None of us have been through this, and what it's kicking up for everyone is our old habituated stress response or trauma response. When I say old and habituated, what I mean by that is that every single one of us has been through things that are challenging, things that are hard. We have gone through traumatic situations. That could be a little-t trauma, or a big-T trauma.

Meaning, something that we might not even categorise as trauma, like something from childhood that we interpreted as traumatic, or that was hard emotionally for ourselves. And then some of us have actually been through the big T kind of really big losses, really traumatic events. Abuse, or loss, or death or something like that. And, we have a way that we have sort of on autopilot handled these situations. It's like rehearsed. It is a pattern. It is historical.

A lot of times, for us, when we experience something like what we're doing now, we're going to go into that autopilot stress response, trauma response, and that can show up in a bunch of different ways. It can show up like control. I'm going to go into hyper control. I'm going to make sure that I consume all the news. I know exactly what's happening. I know what's coming. That sort of hyper alert state, obsessive thinking. That's one way that we respond to stress.

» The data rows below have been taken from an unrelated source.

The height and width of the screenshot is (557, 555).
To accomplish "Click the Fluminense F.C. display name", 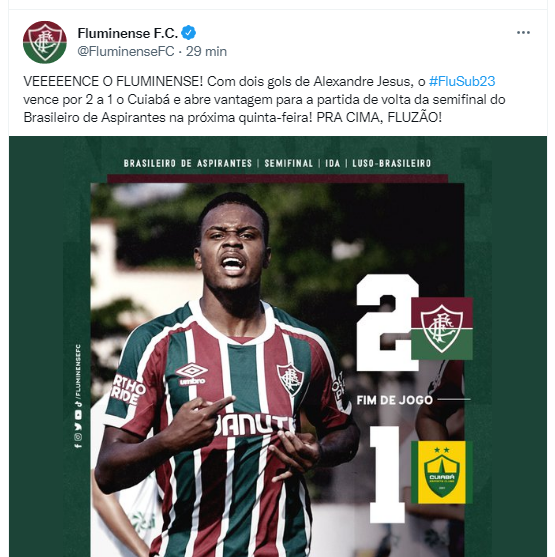I will pos(128,33).
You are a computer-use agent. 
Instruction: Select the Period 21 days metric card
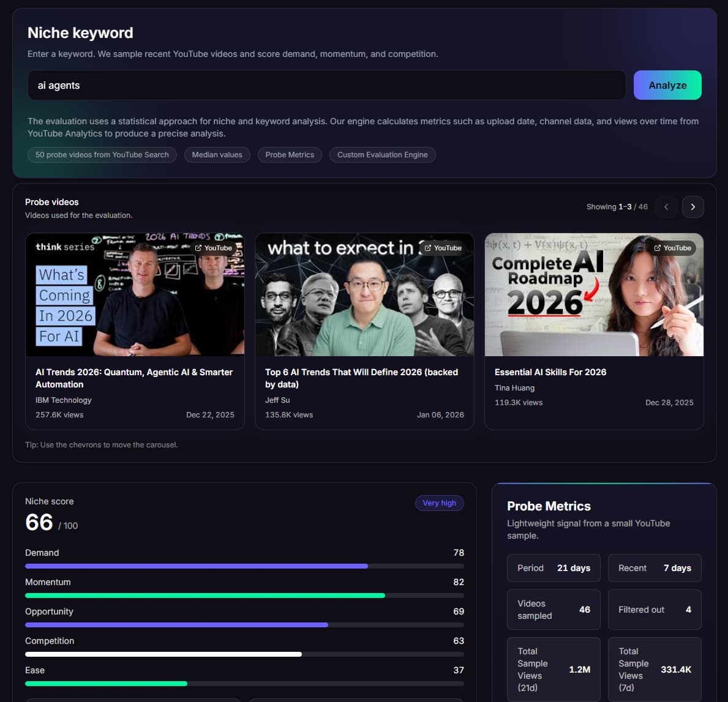pos(553,568)
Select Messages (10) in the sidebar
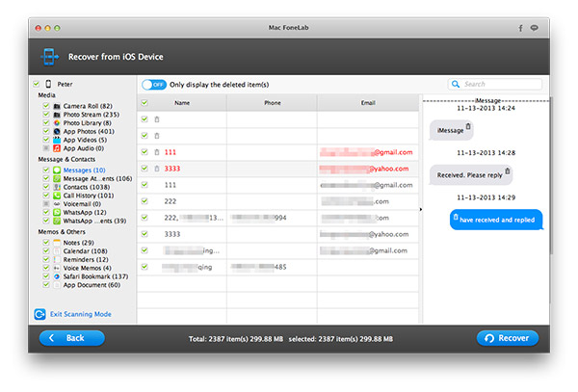The height and width of the screenshot is (392, 578). click(83, 169)
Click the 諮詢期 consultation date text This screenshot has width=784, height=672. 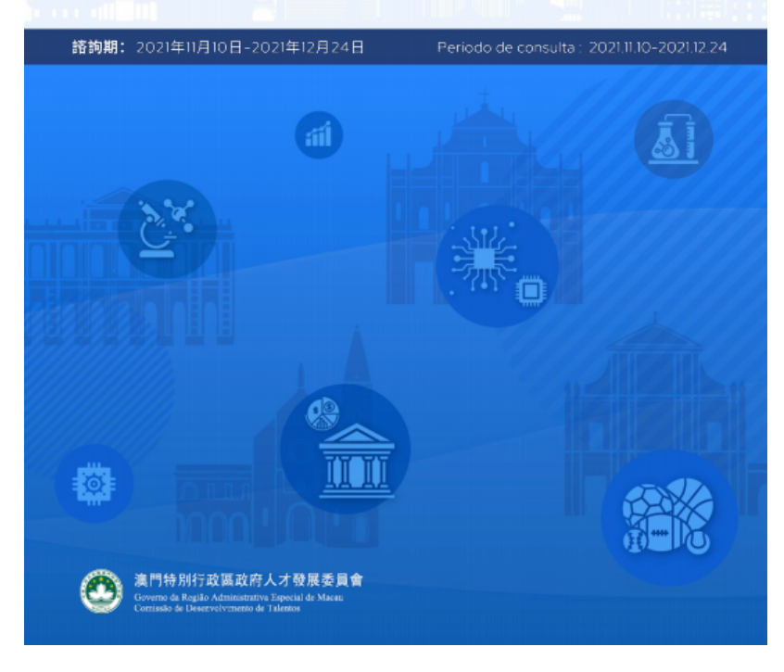click(218, 47)
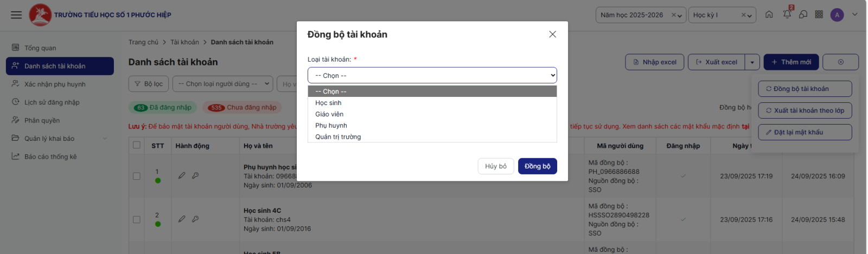Click the home icon in the header

[769, 15]
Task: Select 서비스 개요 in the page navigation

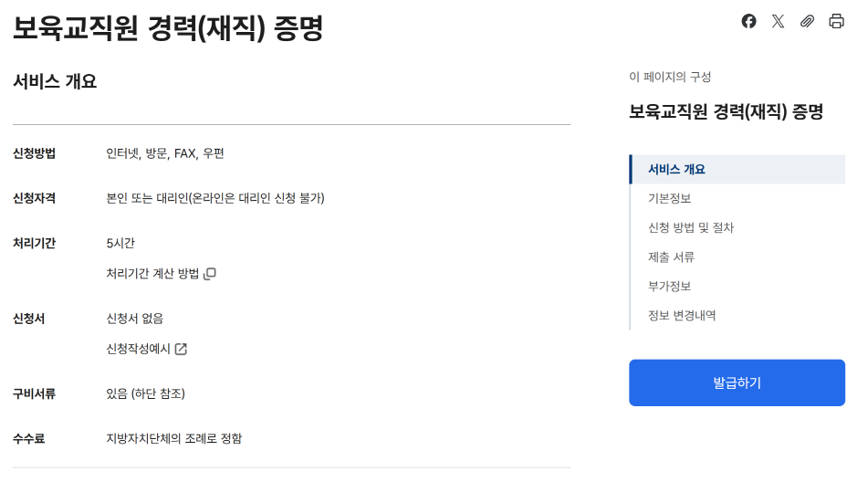Action: click(x=676, y=169)
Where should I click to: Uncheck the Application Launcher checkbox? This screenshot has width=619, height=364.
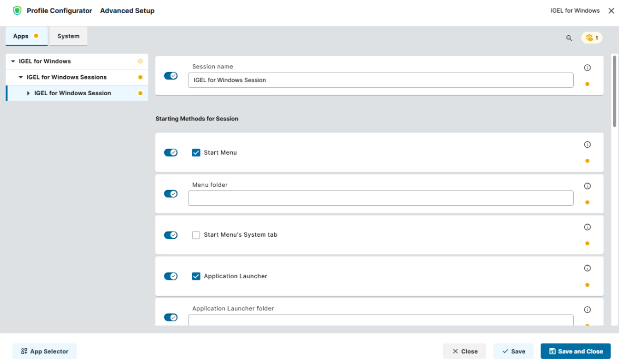pyautogui.click(x=196, y=276)
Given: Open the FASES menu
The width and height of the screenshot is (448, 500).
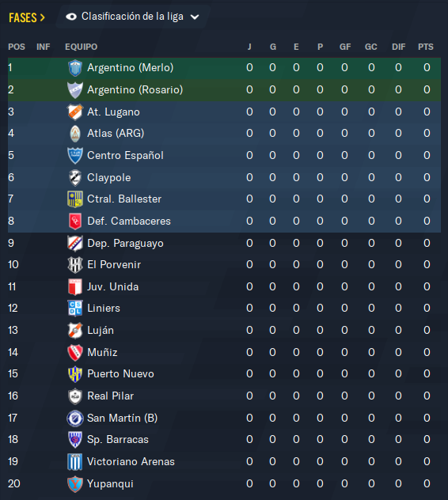Looking at the screenshot, I should [x=27, y=18].
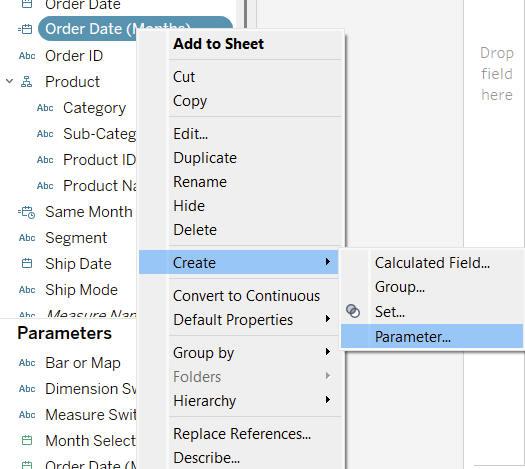
Task: Click the Category field under Product
Action: 94,108
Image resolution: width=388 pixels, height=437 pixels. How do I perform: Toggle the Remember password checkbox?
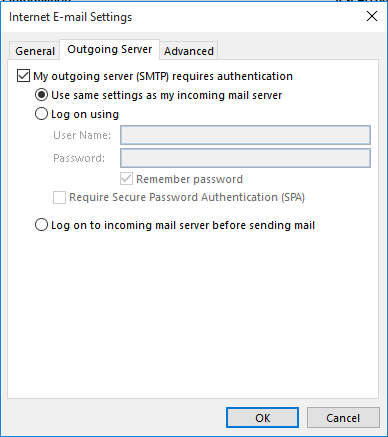click(x=126, y=179)
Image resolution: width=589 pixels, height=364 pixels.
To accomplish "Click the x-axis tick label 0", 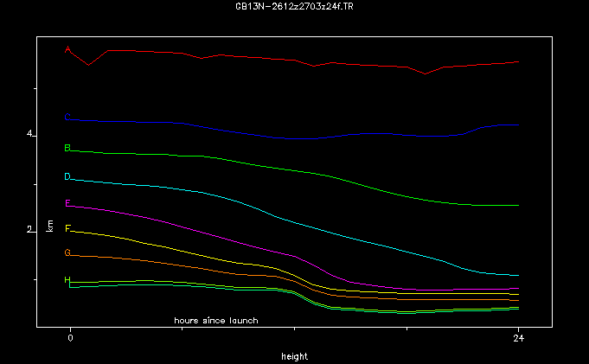I will pos(70,337).
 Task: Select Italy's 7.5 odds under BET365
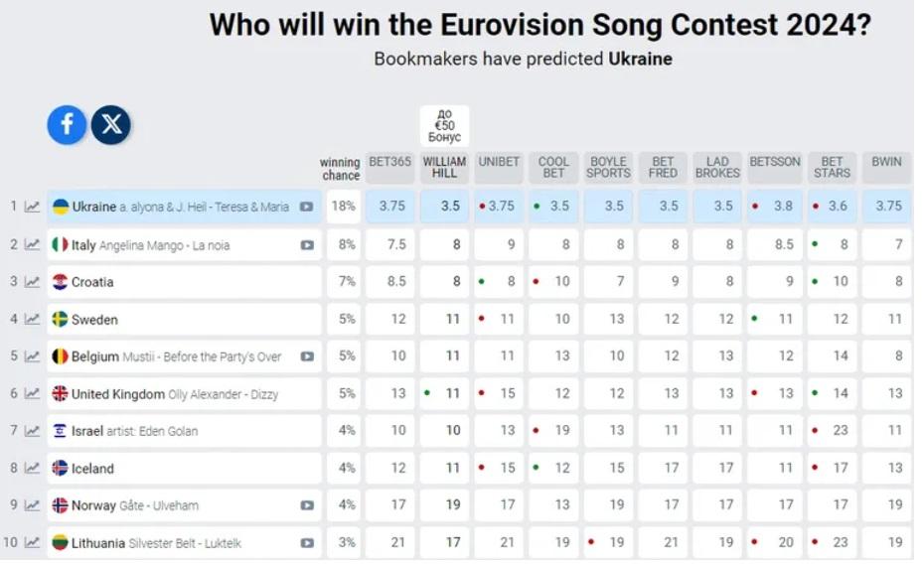[x=390, y=244]
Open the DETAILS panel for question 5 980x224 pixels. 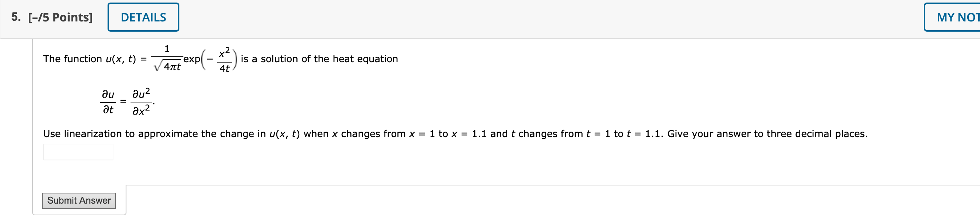click(143, 17)
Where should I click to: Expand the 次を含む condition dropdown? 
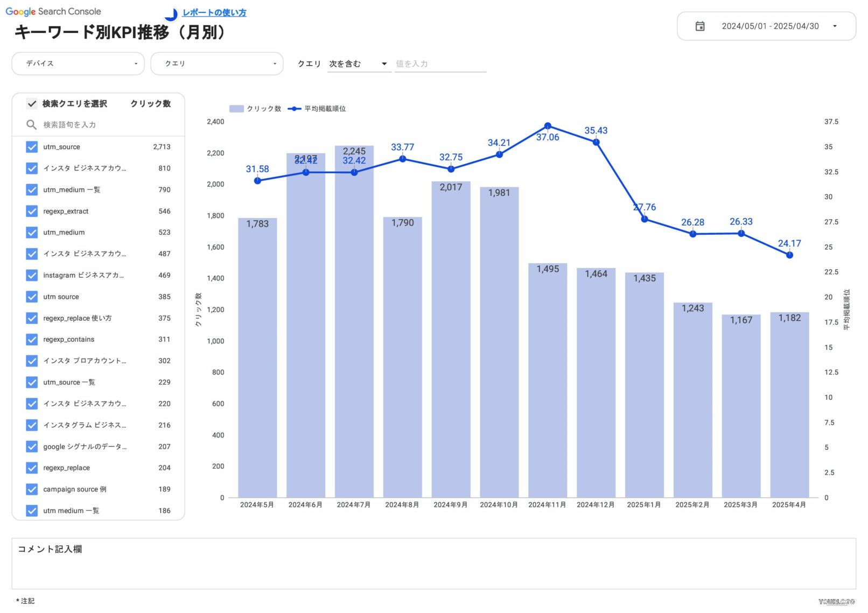359,64
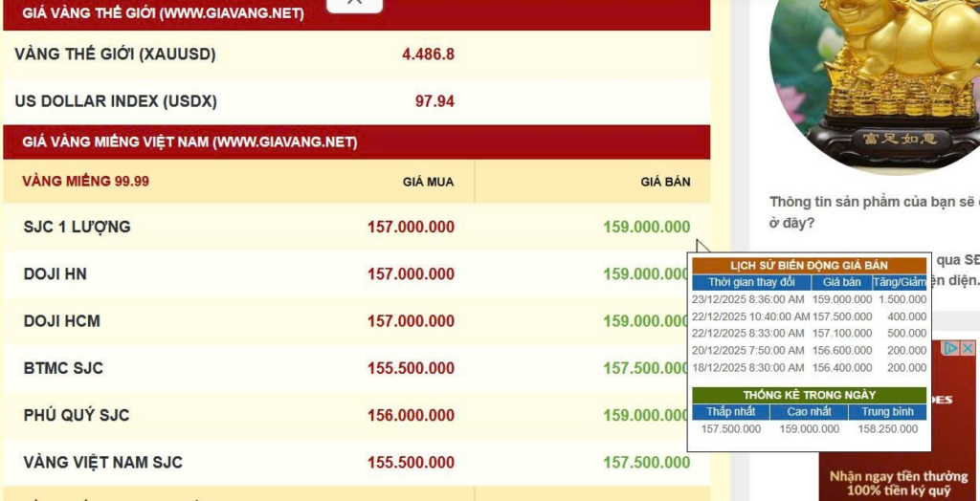Click the PHÚ QUÝ SJC buy price 156.000.000
This screenshot has width=980, height=501.
coord(411,415)
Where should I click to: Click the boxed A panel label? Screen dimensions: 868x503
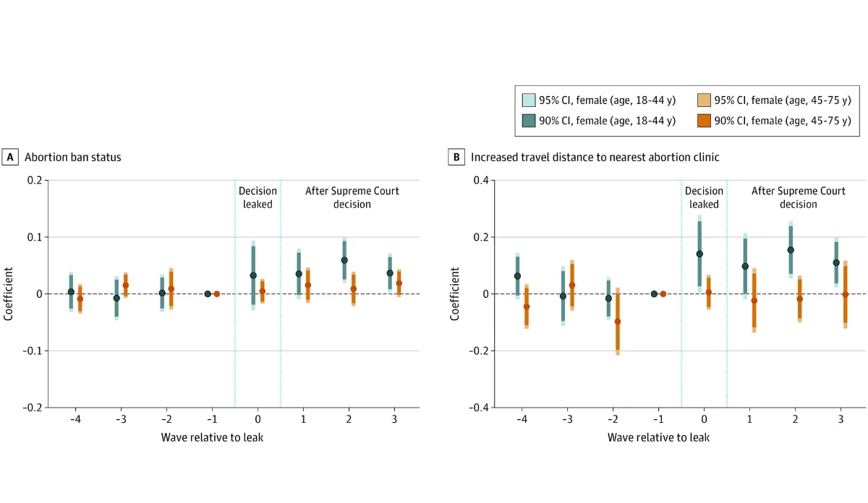point(10,157)
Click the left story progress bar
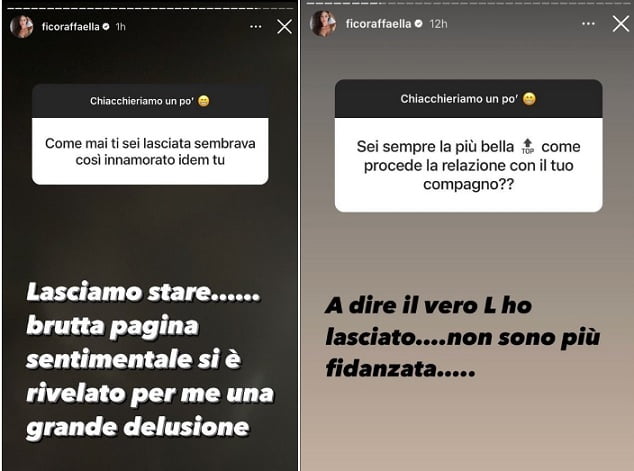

Another way would be denial. This is not happening. I'm not going to look at it. I'm not going to look at any news. I'm going to go about business as normal and totally be in denial. It could look like specific coping mechanisms. So, overeating, over drinking. It's really interesting to see some of the stuff that's coming out, even as a joke, or even as like memes about the drinking. It's like, "Oh, there's a coping mechanism of drinking."

It could look like, there's a lot of conversation around getting in shape right now. I'm going to use this time to get in shape. That's a coping mechanism, having control in our bodies. It could be binge watching Netflix. There's all different ways that we try to disassociate, distract ourselves from the intensity, from the pain that's showing up, and so we use something secondary that kind of numbs out the fear, numbs out the anxiety.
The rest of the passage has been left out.